WHAT TO PRODUCE:
Set down word for word the lines that begin with the line containing "Locate an element on the screen. The" and end with the line containing "down-arrow-icon is located", and leave the pictures out of your answer.
BEGIN EXERCISE DATA
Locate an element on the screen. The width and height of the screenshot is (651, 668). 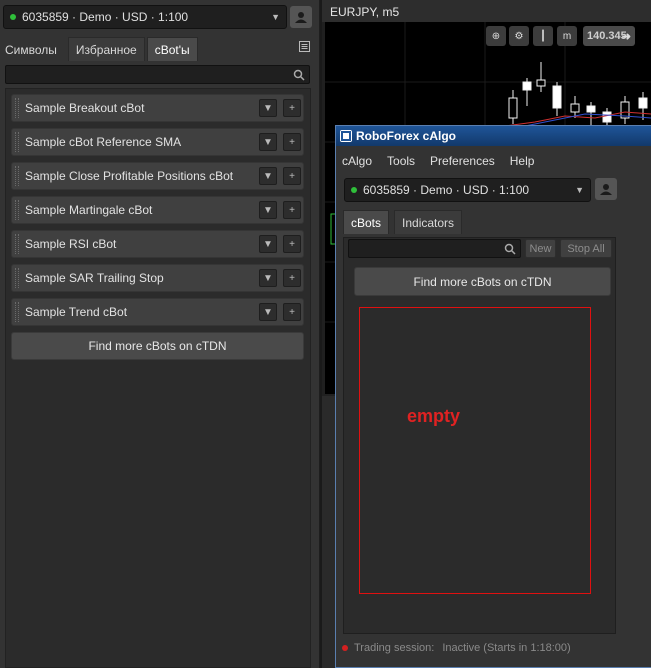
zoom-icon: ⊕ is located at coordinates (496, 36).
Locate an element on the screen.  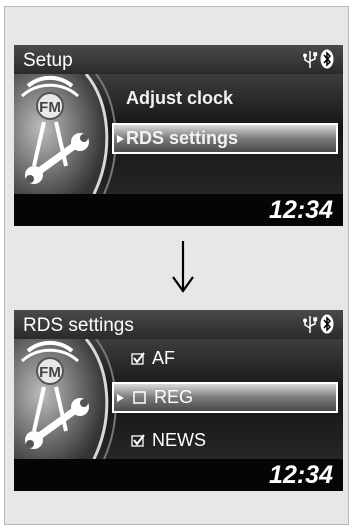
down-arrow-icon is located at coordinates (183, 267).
END EXERCISE DATA
BEGIN EXERCISE DATA
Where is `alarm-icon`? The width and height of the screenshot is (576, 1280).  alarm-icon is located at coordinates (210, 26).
END EXERCISE DATA
YOUR RESPONSE:
Locate an element on the screen. The width and height of the screenshot is (651, 668). 
zoom-icon: ⊕ is located at coordinates (496, 36).
Locate an element on the screen.  
down-arrow-icon is located at coordinates (183, 267).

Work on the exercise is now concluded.